Here is how Frank John Hadley, writing in the Grove Press Guide to Blues on CD, described the album Black Country Suite for Piano, Bass, and Drums, in which Promised Land is featured: ‘Mose Allison’s seminal debut recording from 1959 launched his career as a singular interpreter of American musical styles. The Mississippi pianist wraps country blues and modern jazz together in a series of autobiographical pastoral dance sketches, serving them up in his trademark low-key approach.’ [1]

Mose John Allison Jr. was born in 1927 in a cotton town in the Mississippi delta called Tippo. [2]. Here are the weather conditions for today in Tippo Mississippi – ‘Tropical weather: Hurricane Omar (North Atlantic). Tropical Depression; sixteen (North Atlantic). Tropical Depression; twenty two (Western Pacific).’ [3]

And here is the five day forecast: ‘Wednesday, partly cloudy 85°F, 61°F. 29°C, 16°C. Thursday, thunderstorms 90% chance of precipitation 70°F, 52°F, 29°C, 11°C. Friday, partly cloudy 70°F, 47°F, 21°C, 8°C. Saturday, clear 72°F, 47°F. 22°C, 8°C. Sunday, clear 76°F, 49°F. 24°C, 9°C. Tomorrow is forecast to be much cooler than today.’ [4]

Asked by ABC music journalist Andrew Ford about his earliest musical recollections, Allison said ‘I remember hearing jazz records. I had a cousin who had a wind-up Victorola, there was no electricity there at the time, and she had some records by Louis Armstrong, Fats Waller, people like that, and she was a college student I think, and I think that’s when I first heard it. I probably heard music before then, because my dad was a self-taught pianist, a sort of a ragtime piano player; he played Sweet Sue  and Twelfth Street Rag, stuff like that. And so there was always music, there was always a piano in the house where I was brought up. So I was hearing music I suppose from the time I was a kid, from the time I was born practically. But the jazz records that I heard, they really made the first impression.’

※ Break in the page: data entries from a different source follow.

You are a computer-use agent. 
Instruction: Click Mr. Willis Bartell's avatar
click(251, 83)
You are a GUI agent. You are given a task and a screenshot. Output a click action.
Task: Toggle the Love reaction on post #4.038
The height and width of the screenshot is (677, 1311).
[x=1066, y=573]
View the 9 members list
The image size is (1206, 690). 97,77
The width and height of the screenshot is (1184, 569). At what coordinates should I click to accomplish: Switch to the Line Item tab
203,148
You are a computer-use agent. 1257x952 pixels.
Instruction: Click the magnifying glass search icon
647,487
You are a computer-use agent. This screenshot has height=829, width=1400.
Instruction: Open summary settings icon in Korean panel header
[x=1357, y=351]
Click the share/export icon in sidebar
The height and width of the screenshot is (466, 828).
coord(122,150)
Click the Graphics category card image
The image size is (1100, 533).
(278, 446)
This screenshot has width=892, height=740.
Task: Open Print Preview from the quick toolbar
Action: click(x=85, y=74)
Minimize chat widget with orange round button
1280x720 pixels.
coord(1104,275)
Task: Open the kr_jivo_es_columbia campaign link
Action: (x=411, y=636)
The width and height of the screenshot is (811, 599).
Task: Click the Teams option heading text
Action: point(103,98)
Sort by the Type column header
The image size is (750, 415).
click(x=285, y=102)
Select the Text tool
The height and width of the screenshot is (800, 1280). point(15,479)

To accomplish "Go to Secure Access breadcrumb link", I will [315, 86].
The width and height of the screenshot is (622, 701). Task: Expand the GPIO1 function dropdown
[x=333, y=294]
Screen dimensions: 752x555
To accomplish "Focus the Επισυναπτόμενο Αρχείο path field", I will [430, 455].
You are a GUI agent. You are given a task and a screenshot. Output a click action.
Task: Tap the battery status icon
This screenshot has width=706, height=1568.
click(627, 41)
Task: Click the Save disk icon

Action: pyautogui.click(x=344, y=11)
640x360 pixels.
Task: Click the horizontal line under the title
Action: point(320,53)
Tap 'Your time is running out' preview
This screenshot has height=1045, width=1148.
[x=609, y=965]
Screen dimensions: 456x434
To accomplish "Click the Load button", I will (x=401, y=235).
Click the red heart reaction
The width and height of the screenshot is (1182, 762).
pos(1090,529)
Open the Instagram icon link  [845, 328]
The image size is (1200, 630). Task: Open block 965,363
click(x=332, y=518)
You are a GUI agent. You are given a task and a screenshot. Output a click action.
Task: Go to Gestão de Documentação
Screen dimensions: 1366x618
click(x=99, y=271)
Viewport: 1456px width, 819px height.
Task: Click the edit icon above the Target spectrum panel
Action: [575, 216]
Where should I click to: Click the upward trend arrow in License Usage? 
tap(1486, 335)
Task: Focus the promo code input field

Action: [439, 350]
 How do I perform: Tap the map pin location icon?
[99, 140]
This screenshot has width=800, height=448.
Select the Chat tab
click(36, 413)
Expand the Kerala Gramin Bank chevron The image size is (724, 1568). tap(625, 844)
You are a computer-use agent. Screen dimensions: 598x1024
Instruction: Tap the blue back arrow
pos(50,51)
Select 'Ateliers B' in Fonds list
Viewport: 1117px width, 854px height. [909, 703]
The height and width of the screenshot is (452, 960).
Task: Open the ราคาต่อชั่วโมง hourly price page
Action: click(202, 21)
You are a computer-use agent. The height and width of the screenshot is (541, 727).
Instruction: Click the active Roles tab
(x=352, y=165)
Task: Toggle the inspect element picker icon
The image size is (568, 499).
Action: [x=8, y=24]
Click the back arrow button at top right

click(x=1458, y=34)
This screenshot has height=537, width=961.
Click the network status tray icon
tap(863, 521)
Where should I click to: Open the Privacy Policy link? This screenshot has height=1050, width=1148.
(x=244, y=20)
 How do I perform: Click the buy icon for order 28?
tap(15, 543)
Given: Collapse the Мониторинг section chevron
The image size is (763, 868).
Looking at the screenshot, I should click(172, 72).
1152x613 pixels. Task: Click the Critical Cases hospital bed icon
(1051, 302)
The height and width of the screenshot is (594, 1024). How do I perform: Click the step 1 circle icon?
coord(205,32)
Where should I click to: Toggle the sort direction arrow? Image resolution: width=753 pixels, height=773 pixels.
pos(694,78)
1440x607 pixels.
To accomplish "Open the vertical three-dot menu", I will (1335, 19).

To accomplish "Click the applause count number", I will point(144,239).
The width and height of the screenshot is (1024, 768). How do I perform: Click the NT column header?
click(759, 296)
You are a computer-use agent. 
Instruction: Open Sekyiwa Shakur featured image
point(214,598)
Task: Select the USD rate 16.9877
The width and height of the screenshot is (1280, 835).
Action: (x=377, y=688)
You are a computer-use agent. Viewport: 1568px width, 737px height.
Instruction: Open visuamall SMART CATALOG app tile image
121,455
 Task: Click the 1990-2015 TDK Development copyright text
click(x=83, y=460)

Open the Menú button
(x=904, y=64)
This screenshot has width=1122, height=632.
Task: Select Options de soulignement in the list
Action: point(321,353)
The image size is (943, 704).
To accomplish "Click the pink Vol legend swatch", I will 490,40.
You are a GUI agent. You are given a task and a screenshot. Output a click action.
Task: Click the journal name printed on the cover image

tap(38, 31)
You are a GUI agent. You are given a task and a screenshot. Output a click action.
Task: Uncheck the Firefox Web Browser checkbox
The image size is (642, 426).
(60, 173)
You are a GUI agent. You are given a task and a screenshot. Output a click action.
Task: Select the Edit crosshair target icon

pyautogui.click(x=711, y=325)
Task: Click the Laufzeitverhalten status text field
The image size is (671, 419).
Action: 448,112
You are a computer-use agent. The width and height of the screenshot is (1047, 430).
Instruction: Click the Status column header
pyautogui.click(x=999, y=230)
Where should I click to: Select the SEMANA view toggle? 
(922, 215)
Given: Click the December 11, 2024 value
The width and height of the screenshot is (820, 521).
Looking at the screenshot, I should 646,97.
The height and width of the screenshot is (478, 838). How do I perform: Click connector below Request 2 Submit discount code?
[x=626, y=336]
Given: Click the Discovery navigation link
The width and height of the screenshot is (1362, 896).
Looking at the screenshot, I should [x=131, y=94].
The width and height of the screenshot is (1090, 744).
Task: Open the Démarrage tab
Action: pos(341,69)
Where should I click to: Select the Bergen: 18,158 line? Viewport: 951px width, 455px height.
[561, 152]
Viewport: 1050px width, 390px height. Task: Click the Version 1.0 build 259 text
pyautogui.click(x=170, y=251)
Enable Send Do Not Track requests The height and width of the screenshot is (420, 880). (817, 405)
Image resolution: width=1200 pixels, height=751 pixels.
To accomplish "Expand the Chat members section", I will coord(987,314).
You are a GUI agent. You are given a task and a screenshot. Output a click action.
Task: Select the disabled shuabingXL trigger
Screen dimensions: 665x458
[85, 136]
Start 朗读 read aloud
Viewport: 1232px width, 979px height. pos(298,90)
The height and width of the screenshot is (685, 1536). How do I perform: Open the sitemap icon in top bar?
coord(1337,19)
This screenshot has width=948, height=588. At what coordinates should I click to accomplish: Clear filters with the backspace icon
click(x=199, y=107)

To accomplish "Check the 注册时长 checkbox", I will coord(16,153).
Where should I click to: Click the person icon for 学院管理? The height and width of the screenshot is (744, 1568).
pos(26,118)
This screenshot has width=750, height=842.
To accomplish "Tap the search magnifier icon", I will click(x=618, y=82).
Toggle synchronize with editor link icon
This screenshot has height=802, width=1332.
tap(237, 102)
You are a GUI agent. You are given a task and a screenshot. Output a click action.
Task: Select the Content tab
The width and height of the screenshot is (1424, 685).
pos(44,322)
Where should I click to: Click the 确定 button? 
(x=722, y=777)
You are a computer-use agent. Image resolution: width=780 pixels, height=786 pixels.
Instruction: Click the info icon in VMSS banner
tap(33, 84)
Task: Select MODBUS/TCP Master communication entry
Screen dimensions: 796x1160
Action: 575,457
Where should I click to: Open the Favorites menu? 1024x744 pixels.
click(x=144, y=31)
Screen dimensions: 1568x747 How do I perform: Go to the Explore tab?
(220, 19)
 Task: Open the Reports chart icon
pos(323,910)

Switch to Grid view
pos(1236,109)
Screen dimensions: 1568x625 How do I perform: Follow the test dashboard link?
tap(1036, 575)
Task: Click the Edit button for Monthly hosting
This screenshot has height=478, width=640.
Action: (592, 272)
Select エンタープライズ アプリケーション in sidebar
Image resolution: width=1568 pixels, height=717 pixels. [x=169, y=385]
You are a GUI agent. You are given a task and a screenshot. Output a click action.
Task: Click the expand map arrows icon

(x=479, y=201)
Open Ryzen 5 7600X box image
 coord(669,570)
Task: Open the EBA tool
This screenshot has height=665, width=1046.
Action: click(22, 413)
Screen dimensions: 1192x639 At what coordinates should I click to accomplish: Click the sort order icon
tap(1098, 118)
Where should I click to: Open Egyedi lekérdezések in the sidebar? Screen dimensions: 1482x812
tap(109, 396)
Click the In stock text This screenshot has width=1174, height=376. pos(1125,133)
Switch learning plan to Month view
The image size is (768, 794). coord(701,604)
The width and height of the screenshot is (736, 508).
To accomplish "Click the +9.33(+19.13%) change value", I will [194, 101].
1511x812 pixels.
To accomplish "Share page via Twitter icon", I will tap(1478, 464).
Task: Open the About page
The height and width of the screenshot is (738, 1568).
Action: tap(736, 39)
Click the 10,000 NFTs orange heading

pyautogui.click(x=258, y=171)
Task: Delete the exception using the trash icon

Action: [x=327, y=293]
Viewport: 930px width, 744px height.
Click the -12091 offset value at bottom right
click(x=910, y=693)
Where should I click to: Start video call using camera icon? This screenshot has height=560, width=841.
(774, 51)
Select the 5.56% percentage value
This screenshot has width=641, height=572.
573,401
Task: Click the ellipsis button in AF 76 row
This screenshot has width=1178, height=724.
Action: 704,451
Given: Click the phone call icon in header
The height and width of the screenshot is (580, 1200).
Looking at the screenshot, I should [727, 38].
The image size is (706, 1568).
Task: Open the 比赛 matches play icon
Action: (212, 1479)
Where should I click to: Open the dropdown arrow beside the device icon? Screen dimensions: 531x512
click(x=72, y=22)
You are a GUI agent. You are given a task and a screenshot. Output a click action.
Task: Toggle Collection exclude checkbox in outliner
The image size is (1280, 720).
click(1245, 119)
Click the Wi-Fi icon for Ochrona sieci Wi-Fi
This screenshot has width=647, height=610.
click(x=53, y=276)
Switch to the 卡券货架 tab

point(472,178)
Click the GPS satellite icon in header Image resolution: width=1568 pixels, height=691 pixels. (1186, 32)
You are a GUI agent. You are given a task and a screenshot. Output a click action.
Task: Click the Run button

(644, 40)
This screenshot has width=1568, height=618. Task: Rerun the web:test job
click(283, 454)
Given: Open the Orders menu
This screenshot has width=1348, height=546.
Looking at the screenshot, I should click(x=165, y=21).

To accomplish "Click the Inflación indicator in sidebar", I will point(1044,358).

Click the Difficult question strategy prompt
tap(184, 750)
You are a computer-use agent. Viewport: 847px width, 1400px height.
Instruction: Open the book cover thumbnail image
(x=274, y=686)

Now here is another question by Ford, about location, music, race, and land: ‘Mississippi between the world wars was presumably a heavily, fiercely segregated place; was it unusual for a white kid growing up there to listen to music like that?

Allison: Not in the area where I grew up, because it wasn’t a town, it was like in the country. Tippo was just a village, just a crossroads; there were all cotton farms and there were sharecroppers and landowners. Most of the sharecroppers were black and most of the landowners were white, although there were black landowners, small landowners, and there were white sharecroppers as well. But predominantly it was black sharecroppers and white landowners. So the whole economy of the place and everything about it was based on that association. And so I never felt strange listening to blues; in fact they had blues on the jukebox at the service station there. And that’s where I first started listening to blues at the Tippo service station. Anybody could come in there; there were different areas of the place; they had a place in the back where the blacks could dance and stuff like that I think, but up front the whites shot craps. But the jukebox anybody could listen to.’ [5]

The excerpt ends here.